While I deeply mourn the senseless deaths in New York and Washington, I also have deep concern about the spirit of revenge. Having just felt the horror of innocent people suffering for religious or political principles, I have to say "enough." It does not seem to be a solution to add Afghani suffering, a people already almost totally crippled by ten years of war with the Soviet Union, to our own.

Instead I would like to see why the country I live in has been singled out, repeatedly, for acts of hatred. I am aware that in March of this year the United Nations Security Council was ready to send in a peacekeeping presence in the Palestinian/Israeli conflict. There was unanimous support for this, with the single exception of the US delegate, and this one vote was enough to veto the resolution. I am aware that many more people than died on Tuesday have died in military conflicts, through trade embargoes or through other collateral damage where the US has been involved, often protecting our economic interests. I am aware that the economic imbalance in this world allows a small percentage of us to live in excess, while the vast majority live in dire poverty. I am aware that we recently boycotted a conference on racism, which was critical of the Israeli treatment of Palestinians. I am aware that we withdrew, earlier this year, from a pact with Russia to ban chemical weapons. The list goes on and on and on. I have begun to update myself from a position of indifference with a few hours digging around on news sites, and by talking to people more about the world I am a part of. This is a wonderful country; I love to live here. I feel we could be much greater if we could face our own collective shadow: the things we have done, as a nation, which have got people this pissed off.

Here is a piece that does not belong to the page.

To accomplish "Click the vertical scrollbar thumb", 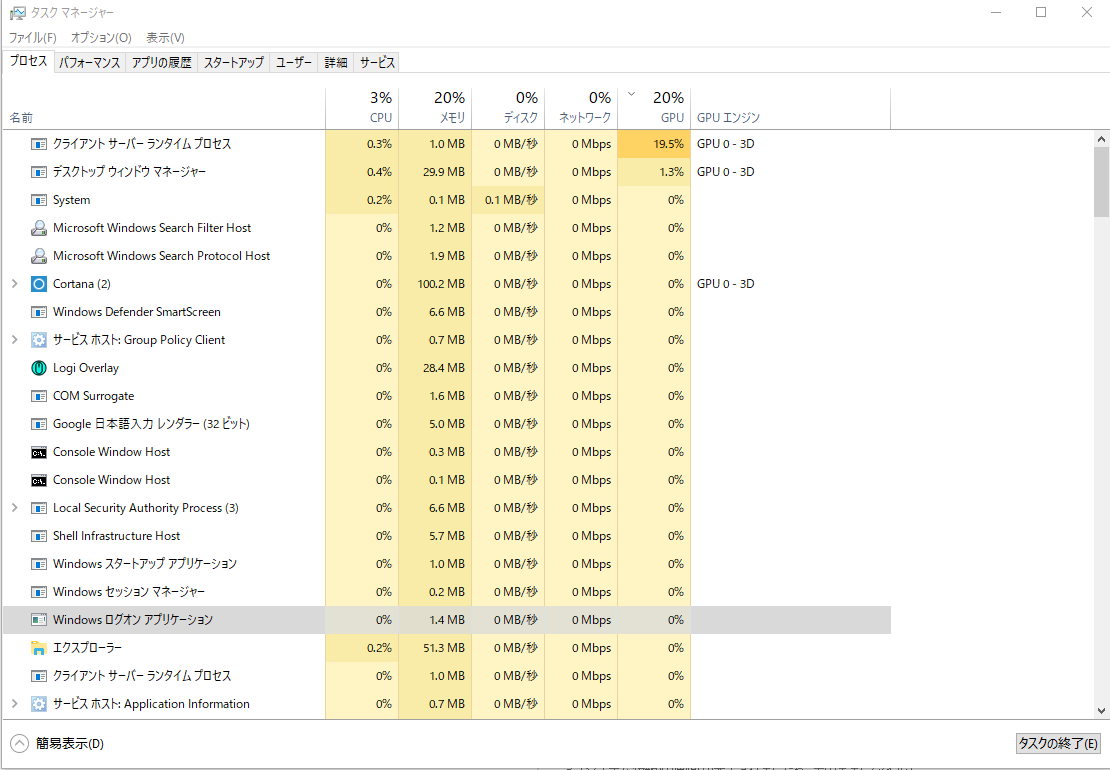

There is only one way to have the security we seek for ourselves and for our children, and that is to guarantee that same security and physical wellbeing for every citizen of this planet. Anything less will not allow you to enjoy your life in real peace, because someone, somewhere, is feeling resentful.

A nonviolent solution

If you are interested in a non-violent solution, please speak up while there is still time. Talk to your friends and neighbors, if you feel moved to, write to your senator or representative. Please take the time to inform yourself about US foreign policy, especially over the last 9 months, and find out why we have so many groups in the world pouring their time, money and precious human birth into trying to harm us. Use an Internet search engine, and seek to understand all the points of view that are colliding here. Try sites like Associated Press, The BBC, or European newspapers international editions. The US mainstream media does not always report on the things that show us with dirt on our face. Just a little humility and self reflection injected into this large nation will go a long way, and allow us to become a nation that is mature in spirit as well as in power. I have felt the seeds of that possibility in the way we rally together in the face of tragedy. We can go much further, and feel the pain of all people in the same way, no matter what passport they carry.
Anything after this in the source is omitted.